[TASK INPUT Boundary: Start]
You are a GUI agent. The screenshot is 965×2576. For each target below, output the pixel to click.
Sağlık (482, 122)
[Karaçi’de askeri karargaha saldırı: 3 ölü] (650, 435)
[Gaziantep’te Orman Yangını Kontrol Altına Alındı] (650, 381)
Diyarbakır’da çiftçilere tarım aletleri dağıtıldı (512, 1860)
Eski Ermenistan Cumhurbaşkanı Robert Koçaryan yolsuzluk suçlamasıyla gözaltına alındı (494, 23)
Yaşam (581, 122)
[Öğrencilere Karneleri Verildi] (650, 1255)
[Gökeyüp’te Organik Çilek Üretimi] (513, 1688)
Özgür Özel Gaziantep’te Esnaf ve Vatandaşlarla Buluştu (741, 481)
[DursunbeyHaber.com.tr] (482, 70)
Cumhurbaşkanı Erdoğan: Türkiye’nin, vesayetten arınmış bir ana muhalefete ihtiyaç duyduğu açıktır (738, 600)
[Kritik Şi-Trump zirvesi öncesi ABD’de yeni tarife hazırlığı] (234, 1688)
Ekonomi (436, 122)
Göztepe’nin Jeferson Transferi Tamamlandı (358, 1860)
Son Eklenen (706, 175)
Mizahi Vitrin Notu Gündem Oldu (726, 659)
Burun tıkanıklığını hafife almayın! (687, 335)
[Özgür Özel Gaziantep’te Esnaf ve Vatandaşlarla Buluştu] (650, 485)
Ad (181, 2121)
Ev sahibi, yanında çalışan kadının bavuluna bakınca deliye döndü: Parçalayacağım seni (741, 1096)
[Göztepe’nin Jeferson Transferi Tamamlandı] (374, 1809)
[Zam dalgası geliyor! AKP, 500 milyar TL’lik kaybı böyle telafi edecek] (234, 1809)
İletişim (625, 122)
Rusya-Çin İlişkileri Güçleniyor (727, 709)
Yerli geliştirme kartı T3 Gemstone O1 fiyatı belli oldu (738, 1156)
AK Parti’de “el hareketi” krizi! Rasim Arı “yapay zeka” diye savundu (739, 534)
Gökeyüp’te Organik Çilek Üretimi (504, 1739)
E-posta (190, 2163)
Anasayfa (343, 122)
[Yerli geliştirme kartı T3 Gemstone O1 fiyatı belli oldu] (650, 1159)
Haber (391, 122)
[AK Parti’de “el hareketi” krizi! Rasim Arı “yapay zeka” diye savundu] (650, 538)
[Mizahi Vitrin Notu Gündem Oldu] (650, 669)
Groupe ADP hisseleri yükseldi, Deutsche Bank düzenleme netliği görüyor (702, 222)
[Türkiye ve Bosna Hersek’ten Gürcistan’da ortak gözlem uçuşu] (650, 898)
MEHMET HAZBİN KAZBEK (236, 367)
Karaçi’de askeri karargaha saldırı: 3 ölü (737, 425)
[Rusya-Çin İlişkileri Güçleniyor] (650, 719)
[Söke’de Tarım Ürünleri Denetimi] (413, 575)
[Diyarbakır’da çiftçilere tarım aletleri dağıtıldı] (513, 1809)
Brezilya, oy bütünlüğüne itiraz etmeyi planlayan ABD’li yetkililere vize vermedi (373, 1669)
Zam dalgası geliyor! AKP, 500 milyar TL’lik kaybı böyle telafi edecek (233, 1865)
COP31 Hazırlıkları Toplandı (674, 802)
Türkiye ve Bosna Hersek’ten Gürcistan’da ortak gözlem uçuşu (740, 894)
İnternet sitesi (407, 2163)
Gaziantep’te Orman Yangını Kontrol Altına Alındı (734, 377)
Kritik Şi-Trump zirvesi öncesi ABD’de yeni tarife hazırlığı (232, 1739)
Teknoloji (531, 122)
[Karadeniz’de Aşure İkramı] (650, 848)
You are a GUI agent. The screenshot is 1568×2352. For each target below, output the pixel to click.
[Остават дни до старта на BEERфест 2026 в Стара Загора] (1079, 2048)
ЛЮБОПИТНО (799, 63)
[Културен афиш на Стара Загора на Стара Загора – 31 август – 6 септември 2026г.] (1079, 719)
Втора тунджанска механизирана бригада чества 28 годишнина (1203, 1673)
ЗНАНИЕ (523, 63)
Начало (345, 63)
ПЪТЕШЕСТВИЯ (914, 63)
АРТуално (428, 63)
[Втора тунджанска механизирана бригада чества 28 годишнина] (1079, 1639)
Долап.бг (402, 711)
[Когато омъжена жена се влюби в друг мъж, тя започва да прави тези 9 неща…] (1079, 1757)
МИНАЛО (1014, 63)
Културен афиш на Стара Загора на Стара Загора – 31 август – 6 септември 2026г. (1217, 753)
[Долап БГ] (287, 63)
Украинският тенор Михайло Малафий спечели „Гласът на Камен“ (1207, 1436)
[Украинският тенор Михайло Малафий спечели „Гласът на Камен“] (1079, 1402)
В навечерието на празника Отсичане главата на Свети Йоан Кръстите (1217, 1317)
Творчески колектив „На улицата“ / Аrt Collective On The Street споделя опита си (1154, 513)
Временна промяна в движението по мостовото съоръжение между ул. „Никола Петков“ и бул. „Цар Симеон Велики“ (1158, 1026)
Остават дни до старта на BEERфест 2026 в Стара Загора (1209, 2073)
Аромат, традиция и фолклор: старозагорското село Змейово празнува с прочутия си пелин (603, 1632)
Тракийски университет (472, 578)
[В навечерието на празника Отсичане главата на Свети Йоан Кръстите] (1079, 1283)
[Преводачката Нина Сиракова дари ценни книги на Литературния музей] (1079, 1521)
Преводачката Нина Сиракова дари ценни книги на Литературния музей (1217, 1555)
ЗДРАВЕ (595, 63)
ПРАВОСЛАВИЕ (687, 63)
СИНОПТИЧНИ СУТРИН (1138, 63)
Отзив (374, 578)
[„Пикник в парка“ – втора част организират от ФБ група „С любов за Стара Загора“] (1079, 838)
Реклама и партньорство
[TASK INPUT Boundary: End]
Please report how many lines of the entries above contain the string "dağıtıldı". Reply with only the number.

SOLUTION TO THIS PROBLEM: 2